[Records from a collection]

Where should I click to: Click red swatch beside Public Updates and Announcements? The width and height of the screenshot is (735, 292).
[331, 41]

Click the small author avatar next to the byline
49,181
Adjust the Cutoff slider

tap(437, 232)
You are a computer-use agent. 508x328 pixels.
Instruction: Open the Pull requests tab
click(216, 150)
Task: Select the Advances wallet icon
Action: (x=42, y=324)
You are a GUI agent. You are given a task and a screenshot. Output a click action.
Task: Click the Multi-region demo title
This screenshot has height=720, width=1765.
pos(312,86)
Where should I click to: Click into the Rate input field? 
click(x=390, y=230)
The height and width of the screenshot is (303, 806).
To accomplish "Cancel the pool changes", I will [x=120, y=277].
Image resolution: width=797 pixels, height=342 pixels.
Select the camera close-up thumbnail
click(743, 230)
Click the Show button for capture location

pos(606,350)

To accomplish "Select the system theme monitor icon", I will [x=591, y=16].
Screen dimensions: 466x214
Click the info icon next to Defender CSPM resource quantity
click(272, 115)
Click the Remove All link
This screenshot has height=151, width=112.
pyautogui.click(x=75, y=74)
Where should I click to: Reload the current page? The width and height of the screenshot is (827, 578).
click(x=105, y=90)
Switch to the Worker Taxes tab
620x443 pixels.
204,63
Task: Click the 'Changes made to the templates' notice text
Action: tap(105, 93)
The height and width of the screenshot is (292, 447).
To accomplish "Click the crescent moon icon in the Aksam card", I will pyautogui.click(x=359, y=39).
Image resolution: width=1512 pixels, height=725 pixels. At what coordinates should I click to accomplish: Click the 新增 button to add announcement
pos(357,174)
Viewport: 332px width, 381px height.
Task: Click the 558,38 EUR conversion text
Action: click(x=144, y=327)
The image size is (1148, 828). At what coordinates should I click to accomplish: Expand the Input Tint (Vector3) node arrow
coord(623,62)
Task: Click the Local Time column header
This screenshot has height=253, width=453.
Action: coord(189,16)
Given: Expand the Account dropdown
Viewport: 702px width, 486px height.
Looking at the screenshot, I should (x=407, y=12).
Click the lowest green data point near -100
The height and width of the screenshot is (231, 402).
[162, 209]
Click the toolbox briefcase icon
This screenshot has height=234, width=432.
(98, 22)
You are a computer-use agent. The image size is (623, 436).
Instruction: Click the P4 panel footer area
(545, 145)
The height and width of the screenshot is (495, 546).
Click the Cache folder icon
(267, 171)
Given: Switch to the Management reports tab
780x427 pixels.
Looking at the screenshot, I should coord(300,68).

- **Instruction**
Locate each line in the data that contains the word "should" and copy those lines.

- **Written solution**
Where should I click to: Click red swatch beside Public Updates and Announcements? The width and height of the screenshot is (735, 292).
Where should I click to: Click into the Rate input field? 
Where should I click to: Reload the current page? The width and height of the screenshot is (827, 578).
Image resolution: width=1512 pixels, height=725 pixels. At what coordinates should I click to accomplish: Click the 新增 button to add announcement
The image size is (1148, 828). At what coordinates should I click to accomplish: Expand the Input Tint (Vector3) node arrow
Looking at the screenshot, I should (x=407, y=12).
Looking at the screenshot, I should coord(300,68).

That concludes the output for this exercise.